Saved data entries
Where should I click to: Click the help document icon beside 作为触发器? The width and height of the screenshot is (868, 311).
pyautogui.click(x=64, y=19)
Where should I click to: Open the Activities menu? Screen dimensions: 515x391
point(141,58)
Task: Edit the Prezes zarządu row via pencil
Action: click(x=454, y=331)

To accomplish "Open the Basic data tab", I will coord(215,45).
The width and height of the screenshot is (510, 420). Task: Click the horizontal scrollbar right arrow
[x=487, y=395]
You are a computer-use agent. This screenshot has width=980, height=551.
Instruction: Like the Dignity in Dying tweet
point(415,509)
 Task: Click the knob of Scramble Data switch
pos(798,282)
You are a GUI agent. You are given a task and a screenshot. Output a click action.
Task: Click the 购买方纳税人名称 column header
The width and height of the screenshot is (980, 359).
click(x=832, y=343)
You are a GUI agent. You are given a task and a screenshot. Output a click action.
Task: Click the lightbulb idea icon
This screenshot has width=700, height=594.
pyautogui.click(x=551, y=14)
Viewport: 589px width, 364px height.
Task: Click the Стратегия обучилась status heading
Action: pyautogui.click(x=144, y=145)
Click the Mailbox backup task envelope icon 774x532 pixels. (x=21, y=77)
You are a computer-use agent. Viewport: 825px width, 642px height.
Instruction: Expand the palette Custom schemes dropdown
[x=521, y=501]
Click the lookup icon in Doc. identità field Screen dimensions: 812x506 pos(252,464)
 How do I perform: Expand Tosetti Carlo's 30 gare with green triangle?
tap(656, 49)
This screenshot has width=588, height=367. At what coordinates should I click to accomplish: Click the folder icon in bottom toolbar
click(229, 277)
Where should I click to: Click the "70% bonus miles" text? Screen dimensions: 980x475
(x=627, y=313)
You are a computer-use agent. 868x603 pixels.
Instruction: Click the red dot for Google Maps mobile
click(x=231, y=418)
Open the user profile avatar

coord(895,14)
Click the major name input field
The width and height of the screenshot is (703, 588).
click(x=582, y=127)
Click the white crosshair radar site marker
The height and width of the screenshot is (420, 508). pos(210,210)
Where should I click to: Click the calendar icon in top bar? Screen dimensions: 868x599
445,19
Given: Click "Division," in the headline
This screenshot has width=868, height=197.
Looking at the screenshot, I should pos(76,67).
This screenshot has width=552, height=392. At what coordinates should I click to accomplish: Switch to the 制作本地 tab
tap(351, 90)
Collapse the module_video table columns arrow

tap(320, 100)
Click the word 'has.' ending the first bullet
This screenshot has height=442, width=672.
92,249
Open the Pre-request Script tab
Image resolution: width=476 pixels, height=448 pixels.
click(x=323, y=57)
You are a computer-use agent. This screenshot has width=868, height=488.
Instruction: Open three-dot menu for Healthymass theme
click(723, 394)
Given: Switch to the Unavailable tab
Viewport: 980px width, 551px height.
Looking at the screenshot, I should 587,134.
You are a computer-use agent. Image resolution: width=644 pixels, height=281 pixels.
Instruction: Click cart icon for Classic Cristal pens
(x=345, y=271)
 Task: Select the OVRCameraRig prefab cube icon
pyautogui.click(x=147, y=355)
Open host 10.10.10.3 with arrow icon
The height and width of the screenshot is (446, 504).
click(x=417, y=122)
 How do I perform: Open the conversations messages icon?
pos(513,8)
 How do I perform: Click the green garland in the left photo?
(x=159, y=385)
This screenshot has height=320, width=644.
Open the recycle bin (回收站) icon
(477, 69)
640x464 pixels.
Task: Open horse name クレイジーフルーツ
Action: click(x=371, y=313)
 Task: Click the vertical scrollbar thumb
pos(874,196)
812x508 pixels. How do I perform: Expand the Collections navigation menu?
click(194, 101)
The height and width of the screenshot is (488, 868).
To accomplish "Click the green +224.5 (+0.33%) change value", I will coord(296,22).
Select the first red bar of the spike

**Try it:** Would you filter the entries above and keep each line that has the word "will"?

**Written solution:**
To accomplish "Open the Basic data tab", I will coord(215,45).
To accomplish "Click the green +224.5 (+0.33%) change value", I will coord(296,22).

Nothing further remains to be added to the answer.